Las comunicaciones se realizaban, aparentemente, mediante distintas aplicaciones de mensajería y llamados telefónicos, lo que ahora es materia de análisis pericial.
Los investigadores, que durante los allanamientos secuestraron teléfonos, buscan saber si en estas conversaciones se planeaban los golpes y si existía un cabecilla que daba órdenes o tenía un mayor involucramiento en las planificaciones.
En cuanto a los detenidos, fuentes de la investigación explicaron que “son todos mayores de edad y la mayoría cuenta con antecedentes penales”.

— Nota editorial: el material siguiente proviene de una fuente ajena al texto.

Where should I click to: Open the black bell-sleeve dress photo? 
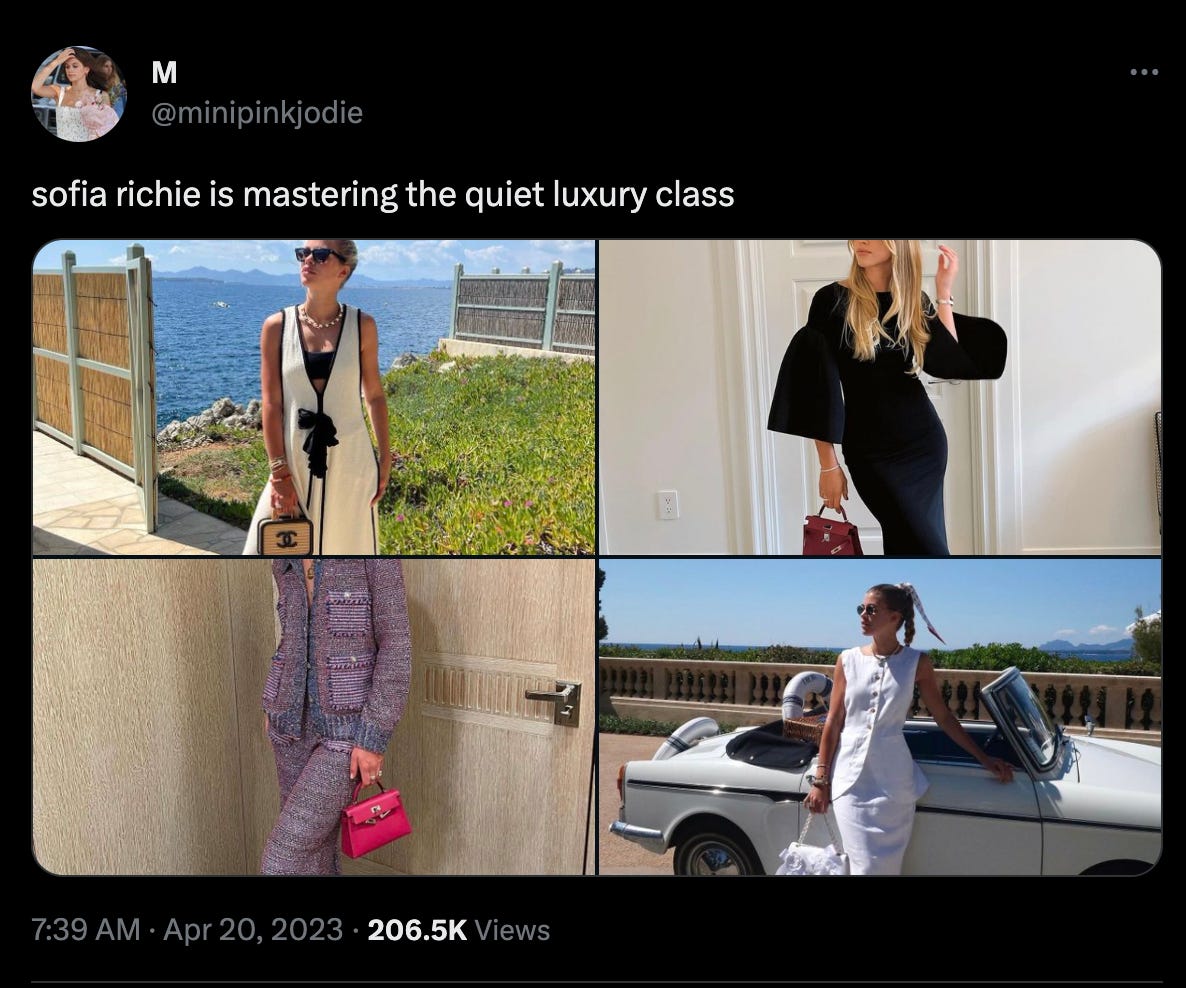click(880, 397)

Y si bien la imputación central es la de “asociación ilícita”, figura que permite abarcar el conjunto de hechos investigados, no se descarta que, con el avance de la causa, puedan sumarse otras calificaciones penales vinculadas a robos reiterados o agravados.
Inhibidores y pistas que complican a la banda
La pesquisa se nutrió de distintos indicios. Las cámaras de seguridad domiciliarias aportaron imágenes de movimientos sospechosos en las horas previas a los “escruches”. También fueron clave los testimonios de los damnificados, quienes advirtieron que el robo de sus casas se había producido pocos días después de la sustracción de sus vehículos.
Por otra parte, durante los allanamientos se secuestraron handy tipo inhibidores de alarmas, objetos que podrían tener gran relevancia para la investigación. Estos dispositivos, que ahora serán peritados, podrían confirmar el método utilizado para bloquear el cierre remoto de los vehículos.
La investigación demandó meses de seguimiento y análisis. Desde julio de 2025, cuando comenzaron a acumularse las denuncias, los investigadores fueron hilvanando cada episodio hasta advertir un patrón común.